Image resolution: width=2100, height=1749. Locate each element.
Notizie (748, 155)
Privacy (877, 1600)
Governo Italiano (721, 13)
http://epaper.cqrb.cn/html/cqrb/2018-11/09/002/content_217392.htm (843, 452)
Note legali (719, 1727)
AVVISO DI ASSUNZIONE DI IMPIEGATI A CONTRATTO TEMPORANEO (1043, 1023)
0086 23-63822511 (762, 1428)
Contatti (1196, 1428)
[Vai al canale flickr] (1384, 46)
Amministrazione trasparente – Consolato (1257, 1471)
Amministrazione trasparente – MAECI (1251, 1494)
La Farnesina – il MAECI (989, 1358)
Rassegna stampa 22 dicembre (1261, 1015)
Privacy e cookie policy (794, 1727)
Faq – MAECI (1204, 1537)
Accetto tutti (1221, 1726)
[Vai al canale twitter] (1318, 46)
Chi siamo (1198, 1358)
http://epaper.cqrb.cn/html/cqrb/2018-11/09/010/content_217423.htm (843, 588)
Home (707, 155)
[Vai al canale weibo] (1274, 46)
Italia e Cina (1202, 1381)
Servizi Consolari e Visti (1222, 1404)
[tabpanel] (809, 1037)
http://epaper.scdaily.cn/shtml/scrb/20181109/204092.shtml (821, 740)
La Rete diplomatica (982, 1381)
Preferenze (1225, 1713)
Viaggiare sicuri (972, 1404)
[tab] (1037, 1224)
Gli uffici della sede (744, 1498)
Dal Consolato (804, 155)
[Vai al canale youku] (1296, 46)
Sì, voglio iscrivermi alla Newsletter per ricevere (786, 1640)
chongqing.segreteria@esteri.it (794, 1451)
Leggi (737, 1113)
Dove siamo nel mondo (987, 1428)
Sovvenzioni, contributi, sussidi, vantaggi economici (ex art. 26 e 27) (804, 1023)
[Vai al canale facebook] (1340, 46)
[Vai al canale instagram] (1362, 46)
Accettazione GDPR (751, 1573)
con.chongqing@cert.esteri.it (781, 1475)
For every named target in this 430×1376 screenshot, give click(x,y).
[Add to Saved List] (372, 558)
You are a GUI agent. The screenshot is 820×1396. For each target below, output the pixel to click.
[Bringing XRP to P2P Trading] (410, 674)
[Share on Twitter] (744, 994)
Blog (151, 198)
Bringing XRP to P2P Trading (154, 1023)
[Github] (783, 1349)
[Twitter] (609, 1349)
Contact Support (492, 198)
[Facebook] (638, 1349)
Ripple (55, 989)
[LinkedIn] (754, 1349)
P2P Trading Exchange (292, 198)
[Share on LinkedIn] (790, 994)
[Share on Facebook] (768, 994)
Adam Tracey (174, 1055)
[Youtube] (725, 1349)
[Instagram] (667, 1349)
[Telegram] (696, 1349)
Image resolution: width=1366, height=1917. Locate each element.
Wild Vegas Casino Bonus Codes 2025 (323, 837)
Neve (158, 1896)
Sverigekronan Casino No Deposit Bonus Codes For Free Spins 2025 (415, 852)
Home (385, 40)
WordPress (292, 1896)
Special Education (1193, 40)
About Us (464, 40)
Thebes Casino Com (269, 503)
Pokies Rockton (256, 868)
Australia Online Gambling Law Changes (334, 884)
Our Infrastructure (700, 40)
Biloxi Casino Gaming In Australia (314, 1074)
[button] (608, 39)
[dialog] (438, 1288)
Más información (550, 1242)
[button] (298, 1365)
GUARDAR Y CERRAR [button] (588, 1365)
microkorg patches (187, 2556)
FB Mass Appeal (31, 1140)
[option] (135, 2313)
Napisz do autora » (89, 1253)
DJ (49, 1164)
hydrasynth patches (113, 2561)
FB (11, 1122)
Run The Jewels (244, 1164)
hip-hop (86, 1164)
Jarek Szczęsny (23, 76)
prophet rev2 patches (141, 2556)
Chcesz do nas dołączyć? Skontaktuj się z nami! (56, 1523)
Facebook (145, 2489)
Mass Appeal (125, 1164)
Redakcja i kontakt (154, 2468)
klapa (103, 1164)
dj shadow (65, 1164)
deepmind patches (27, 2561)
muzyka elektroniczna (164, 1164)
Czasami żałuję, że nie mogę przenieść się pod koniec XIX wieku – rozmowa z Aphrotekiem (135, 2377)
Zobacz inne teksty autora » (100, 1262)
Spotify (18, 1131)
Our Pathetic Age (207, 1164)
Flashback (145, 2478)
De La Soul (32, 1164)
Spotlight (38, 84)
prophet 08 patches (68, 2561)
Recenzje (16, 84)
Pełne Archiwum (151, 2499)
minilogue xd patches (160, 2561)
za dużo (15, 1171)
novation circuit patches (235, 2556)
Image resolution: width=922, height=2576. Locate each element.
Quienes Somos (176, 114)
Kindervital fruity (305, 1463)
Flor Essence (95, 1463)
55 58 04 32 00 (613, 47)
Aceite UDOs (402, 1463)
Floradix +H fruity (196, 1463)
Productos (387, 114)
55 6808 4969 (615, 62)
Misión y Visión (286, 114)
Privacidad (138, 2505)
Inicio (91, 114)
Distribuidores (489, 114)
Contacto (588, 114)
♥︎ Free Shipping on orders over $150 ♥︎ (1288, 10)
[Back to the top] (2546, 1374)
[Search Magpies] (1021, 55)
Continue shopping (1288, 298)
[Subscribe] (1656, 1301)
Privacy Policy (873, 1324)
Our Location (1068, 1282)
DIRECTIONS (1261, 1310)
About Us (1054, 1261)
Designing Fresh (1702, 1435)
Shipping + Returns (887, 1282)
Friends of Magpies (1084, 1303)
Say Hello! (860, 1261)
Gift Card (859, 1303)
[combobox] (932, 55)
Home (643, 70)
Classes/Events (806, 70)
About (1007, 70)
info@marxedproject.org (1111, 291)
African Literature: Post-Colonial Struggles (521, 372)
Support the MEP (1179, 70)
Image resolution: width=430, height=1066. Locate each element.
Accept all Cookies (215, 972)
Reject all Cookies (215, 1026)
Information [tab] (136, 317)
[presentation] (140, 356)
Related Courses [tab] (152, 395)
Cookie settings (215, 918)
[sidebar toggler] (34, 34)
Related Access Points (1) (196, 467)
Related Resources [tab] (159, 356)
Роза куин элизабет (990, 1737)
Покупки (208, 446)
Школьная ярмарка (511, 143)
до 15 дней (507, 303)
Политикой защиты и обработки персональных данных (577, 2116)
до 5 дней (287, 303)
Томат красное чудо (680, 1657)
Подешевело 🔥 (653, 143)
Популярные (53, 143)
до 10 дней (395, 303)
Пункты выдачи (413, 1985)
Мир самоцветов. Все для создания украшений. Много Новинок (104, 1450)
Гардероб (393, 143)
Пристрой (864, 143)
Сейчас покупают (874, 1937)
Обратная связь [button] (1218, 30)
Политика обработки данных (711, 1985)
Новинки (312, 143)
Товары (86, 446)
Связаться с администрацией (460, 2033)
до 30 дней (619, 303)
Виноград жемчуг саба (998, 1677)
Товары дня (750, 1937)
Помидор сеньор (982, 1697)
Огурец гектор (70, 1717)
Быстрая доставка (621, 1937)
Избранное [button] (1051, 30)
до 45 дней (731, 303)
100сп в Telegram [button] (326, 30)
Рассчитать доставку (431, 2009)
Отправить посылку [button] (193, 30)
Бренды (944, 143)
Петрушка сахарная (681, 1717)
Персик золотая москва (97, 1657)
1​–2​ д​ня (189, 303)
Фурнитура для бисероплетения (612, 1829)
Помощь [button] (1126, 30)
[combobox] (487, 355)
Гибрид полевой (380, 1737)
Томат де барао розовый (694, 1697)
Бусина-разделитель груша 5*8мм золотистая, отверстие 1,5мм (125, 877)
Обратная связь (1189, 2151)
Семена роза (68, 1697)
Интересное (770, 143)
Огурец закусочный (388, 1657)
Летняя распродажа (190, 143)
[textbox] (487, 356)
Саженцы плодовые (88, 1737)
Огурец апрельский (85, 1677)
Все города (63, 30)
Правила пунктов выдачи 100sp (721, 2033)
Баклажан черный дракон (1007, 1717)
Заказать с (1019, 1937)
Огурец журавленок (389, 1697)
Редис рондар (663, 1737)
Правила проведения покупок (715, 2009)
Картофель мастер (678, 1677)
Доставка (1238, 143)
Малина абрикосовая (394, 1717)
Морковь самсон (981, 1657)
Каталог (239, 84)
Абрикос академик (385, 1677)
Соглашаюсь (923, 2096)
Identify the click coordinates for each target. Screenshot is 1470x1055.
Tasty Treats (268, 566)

--------------------------------

▶ Your objective
Your answer should consist of the lines from the line with "Contact Support (492, 198)" to the line with "About Us (464, 40)" above, repeated exactly, both ends included.

▶ Output for this task
Contact Support (492, 198)
[Facebook] (638, 1349)
Ripple (55, 989)
[LinkedIn] (754, 1349)
P2P Trading Exchange (292, 198)
[Share on LinkedIn] (790, 994)
[Share on Facebook] (768, 994)
Adam Tracey (174, 1055)
[Youtube] (725, 1349)
[Instagram] (667, 1349)
[Telegram] (696, 1349)
Image resolution: width=1366, height=1917. Locate each element.
Wild Vegas Casino Bonus Codes 2025 (323, 837)
Neve (158, 1896)
Sverigekronan Casino No Deposit Bonus Codes For Free Spins 2025 (415, 852)
Home (385, 40)
WordPress (292, 1896)
Special Education (1193, 40)
About Us (464, 40)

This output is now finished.